## Exercise
Retype only the lines at the head of the records, first through the one with "The width and height of the screenshot is (643, 438).", exactly as written.

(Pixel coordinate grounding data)
'''

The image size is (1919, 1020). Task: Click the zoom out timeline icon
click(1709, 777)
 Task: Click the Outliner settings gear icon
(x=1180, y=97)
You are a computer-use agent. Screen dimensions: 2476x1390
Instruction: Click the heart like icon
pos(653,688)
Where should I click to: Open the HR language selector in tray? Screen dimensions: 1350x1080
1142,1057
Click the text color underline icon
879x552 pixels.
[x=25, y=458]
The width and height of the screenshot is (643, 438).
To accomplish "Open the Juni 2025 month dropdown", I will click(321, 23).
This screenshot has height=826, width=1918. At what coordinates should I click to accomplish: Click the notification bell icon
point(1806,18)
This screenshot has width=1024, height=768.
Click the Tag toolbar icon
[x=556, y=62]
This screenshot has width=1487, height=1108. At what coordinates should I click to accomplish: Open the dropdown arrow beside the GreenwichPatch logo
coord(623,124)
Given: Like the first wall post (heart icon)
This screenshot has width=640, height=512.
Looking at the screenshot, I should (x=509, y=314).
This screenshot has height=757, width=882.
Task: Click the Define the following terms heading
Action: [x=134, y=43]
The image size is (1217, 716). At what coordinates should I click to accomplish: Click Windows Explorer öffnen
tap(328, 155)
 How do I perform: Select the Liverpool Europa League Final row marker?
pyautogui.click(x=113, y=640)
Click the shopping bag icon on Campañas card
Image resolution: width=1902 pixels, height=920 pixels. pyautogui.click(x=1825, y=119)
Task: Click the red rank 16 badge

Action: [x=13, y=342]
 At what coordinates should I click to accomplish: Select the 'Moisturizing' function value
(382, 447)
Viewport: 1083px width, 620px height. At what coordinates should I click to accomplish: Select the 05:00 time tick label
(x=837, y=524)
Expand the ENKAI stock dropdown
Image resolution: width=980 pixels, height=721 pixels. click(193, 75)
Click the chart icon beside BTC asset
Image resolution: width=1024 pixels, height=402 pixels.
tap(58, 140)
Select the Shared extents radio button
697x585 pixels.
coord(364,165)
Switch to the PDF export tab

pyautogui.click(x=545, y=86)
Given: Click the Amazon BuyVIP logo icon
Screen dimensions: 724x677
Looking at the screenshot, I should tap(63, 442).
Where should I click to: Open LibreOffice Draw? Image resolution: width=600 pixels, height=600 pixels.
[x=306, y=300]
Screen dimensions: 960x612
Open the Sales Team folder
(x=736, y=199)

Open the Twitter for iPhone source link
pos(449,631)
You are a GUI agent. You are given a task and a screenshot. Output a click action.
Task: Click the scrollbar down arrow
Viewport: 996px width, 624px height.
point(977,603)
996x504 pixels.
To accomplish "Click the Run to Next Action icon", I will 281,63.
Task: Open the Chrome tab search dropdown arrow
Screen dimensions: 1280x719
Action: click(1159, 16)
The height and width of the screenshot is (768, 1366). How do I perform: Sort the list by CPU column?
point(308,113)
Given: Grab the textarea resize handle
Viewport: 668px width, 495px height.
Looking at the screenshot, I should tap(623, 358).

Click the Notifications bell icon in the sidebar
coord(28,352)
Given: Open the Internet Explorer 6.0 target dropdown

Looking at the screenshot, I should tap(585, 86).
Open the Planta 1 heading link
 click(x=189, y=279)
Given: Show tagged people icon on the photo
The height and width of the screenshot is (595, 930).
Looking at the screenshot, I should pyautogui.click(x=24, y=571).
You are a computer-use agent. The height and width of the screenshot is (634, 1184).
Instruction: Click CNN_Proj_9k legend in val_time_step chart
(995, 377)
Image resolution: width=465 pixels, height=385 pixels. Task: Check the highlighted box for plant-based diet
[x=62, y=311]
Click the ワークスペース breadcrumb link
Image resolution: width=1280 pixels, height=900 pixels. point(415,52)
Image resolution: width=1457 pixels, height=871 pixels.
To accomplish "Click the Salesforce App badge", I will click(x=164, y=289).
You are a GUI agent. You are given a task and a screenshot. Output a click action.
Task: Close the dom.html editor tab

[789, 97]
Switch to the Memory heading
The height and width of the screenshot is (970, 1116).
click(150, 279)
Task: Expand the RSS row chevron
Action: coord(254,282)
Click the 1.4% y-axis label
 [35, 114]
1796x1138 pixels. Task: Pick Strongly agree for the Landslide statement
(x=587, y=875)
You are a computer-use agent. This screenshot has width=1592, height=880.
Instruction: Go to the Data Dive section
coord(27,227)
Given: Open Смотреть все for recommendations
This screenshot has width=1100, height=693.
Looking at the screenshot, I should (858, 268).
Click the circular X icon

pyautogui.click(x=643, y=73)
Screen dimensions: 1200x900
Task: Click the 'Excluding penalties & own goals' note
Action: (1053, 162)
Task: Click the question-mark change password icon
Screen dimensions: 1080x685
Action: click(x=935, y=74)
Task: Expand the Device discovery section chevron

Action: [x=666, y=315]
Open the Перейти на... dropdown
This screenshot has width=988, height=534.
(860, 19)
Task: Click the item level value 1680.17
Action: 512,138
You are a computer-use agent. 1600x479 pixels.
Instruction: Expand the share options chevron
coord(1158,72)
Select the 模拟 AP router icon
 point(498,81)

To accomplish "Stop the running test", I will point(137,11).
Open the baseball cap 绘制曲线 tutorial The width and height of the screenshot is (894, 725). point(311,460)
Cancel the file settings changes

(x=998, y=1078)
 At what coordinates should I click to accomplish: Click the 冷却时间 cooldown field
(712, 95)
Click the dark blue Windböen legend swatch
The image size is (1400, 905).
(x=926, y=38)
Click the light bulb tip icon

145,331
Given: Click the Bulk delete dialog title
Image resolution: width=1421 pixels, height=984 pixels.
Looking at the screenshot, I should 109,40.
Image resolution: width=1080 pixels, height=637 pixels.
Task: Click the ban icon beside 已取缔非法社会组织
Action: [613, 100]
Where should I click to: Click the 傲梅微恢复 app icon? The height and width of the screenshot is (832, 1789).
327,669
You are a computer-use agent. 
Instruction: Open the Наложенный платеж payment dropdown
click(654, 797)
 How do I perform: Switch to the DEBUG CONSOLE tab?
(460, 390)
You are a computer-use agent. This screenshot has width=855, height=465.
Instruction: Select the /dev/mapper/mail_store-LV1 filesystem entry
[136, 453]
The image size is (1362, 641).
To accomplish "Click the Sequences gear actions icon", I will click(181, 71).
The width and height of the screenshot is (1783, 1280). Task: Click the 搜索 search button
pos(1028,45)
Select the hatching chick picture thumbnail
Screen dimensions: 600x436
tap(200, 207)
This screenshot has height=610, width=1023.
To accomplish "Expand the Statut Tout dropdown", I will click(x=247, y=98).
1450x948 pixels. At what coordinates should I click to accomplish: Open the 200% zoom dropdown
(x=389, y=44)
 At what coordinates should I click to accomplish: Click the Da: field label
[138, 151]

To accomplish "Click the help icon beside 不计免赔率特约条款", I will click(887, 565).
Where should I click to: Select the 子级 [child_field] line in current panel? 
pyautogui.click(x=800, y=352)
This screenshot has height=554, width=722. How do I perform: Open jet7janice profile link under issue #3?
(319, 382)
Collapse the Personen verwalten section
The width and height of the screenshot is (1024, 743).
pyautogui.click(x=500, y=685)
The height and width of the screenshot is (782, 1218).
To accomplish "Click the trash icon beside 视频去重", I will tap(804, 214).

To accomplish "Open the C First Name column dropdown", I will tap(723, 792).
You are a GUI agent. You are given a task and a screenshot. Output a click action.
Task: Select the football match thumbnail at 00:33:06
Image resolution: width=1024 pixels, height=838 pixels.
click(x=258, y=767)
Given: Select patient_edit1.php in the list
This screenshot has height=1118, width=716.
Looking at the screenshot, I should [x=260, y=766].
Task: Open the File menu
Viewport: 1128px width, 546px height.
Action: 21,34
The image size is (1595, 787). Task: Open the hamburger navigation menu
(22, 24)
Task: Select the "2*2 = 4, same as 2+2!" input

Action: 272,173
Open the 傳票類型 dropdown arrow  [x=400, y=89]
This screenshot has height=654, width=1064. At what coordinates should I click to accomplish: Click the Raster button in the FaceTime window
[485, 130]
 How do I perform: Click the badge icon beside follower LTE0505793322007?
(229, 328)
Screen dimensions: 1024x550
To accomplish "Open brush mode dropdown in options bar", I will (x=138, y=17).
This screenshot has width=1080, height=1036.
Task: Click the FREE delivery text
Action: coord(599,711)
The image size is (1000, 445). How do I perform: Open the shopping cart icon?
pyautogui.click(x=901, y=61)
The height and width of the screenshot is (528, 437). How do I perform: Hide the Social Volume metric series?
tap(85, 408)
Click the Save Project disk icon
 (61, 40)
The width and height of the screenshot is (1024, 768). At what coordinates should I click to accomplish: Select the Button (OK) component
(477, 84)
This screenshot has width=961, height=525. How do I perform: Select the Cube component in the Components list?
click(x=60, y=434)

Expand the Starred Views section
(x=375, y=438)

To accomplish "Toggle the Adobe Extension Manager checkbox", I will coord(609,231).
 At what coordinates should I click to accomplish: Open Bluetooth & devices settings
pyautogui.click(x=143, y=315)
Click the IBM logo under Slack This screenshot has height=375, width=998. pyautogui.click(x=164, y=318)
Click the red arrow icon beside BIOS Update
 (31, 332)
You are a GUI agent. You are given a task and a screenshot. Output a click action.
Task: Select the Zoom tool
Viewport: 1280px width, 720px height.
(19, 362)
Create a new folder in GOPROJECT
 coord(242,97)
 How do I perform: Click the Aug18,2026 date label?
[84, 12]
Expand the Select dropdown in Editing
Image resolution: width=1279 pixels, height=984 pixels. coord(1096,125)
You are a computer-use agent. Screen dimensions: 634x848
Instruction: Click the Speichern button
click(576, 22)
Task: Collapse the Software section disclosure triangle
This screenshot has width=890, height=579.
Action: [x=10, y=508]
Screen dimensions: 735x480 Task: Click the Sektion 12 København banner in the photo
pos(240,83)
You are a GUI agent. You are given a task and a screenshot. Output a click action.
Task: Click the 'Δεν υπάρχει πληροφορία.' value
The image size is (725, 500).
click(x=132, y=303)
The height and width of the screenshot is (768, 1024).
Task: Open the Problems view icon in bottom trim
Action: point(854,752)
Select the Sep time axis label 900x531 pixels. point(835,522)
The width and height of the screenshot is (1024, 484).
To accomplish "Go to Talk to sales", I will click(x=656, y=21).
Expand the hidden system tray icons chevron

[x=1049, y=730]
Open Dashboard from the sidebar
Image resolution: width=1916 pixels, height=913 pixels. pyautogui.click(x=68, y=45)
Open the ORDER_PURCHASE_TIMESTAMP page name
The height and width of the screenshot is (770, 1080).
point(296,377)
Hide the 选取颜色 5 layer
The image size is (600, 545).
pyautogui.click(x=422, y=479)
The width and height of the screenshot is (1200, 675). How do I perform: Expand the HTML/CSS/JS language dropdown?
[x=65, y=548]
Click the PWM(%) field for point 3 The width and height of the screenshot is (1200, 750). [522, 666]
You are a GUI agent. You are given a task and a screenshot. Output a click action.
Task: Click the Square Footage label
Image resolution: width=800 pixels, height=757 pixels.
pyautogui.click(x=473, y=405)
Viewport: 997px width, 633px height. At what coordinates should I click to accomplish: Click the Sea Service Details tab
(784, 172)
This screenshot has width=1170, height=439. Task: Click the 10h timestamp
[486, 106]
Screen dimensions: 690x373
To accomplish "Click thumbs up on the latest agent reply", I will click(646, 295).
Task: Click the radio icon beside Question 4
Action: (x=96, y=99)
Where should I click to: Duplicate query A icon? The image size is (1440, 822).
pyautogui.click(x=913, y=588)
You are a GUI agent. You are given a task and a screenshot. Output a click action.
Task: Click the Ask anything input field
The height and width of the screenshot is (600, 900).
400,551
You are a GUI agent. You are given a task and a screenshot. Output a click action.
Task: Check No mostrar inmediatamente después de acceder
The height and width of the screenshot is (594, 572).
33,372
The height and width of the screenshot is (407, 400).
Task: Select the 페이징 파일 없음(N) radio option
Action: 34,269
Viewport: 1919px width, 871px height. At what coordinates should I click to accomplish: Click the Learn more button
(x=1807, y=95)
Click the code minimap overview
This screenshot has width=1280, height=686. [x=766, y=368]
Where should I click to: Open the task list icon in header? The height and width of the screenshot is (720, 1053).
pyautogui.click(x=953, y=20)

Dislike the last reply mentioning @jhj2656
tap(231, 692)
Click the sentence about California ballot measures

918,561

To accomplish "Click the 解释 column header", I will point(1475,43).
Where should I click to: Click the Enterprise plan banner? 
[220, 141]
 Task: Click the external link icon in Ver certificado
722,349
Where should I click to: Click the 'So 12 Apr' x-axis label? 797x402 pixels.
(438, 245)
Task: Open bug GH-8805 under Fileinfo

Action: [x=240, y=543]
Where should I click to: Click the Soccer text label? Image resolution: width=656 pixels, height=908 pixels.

'''

## Your solution
The image size is (1919, 1020). Task: Click the zoom out timeline icon
click(1709, 777)
 Task: Click the Outliner settings gear icon
(x=1180, y=97)
You are a computer-use agent. Screen dimensions: 2476x1390
Instruction: Click the heart like icon
pos(653,688)
Where should I click to: Open the HR language selector in tray? Screen dimensions: 1350x1080
1142,1057
Click the text color underline icon
879x552 pixels.
[x=25, y=458]
The width and height of the screenshot is (643, 438).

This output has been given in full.